With our 2016 State of Create study, we set out to quantify just how much impact creativity has and the results are impressive. Globally, respondents believe that being creative is valuable for society, and it fuels innovation, economic growth, and even happiness. Yet, only three in 10 people feel that they are living up to their creative potential.
So, the question is: why not? Why aren’t we prioritizing creativity when we know it’s beneficial? The call to action for all of us is to simply take a step back and create. The bottom line is companies that encourage and empower employees to create are driving results and employees who think creatively are bound to succeed. And for students, it underscores a broader opportunity – not just what, but also how we prepare students for the real world — creativity helps businesses win.

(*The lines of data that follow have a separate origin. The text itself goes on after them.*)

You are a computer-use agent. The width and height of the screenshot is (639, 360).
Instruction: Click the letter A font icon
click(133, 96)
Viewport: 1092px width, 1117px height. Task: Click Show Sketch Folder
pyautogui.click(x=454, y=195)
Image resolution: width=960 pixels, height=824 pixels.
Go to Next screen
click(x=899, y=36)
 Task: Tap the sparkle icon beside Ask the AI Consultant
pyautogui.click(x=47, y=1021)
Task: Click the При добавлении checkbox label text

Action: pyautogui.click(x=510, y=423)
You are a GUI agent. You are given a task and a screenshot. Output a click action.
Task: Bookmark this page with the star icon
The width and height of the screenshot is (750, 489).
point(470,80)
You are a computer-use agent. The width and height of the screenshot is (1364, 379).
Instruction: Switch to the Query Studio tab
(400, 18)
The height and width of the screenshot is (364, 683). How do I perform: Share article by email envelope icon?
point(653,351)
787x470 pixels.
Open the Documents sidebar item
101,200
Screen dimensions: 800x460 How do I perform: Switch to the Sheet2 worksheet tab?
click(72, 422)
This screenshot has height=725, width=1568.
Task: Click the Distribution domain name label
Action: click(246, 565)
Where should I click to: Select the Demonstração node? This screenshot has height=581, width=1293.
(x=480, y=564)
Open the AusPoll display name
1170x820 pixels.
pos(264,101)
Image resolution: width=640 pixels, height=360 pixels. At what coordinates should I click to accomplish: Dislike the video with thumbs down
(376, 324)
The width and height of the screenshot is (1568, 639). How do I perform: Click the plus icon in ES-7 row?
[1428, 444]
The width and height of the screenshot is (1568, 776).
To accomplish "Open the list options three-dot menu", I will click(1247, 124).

Here are some of my top takeaways from the report:
Good design is good business
Creativity is the foundation of good design. Consider Nest — it’s a great thermostat. But it’s the intuitive and thoughtful design that caused it to disrupt an industry. Seventy-four percent of respondents agree it’s important for businesses to focus on good design and two-thirds (65%) also believe that good design is more important now than it was five years ago.
Consumers vote with their wallets and their loyalty. Almost half pay more for a product or service that has good design and 59 percent say they would be more loyal to a brand that has good design. Creative companies are more likely to have satisfied customers (80%) and provide a better customer experience (78%).
With design and creativity driving this kind of customer acquisition, satisfaction and advocacy, it’s time for design leads to take a seat in the C-suite.
Productivity and creativity work together
There’s a tendency for people to think creativity and productivity are at odds – but really they work hand-in-hand. In the report, 78 percent of respondents said that businesses that invest in creativity are more likely to see an increase in employee productivity. It makes sense, fostering a culture of creativity motivates and encourages high performance teams.
For individuals, it means you may need to step away from the task list and make time to brainstorm and develop creative solutions. While a prioritized to-do list may create focus and satisfaction for getting the job done, adding creativity to the mix produces a more innovative outcome.
It’s time for business to walk the talk and move beyond a satisfied workforce to one that’s inspired and empowered to create.
Creative workers are a step ahead
With 70 percent saying being creative is likely to make people better workers, but only 31 percent feeling like they reach their creative potential, what is the takeaway for individual workers today and tomorrow?
Aside from setting time aside for blue sky thinking, a way to showcase creativity is storytelling — unraveling the narrative behind the business or product and communicating it effectively. This was once considered a soft skill, but now it’s a mandate and a professional differentiator. A great storyteller, whether it’s in finance, engineering, or legal, has a better chance of getting their ideas heard and acted on.
We have several examples of that right here at Adobe. One that comes to mind is Researcher Jovan Popovic. He sought to simplify animation with new techniques. At first, he had trouble getting product and engineering teams to see the value by talking about how the tedious keyframe animation could be simpler. Jovan realized he needed to change his approach. He illustrated how real-world simulation and performances could automate animation, rather than just saying that we should make animation easier. The result: he connected with engineering teams and they created Character Animator.
We’re all looking for ways to add value and meaning to what we do – so let’s commit to taking a fresh, creative approach. If we bring that perspective forward, we’ll feel fulfilled in our everyday work.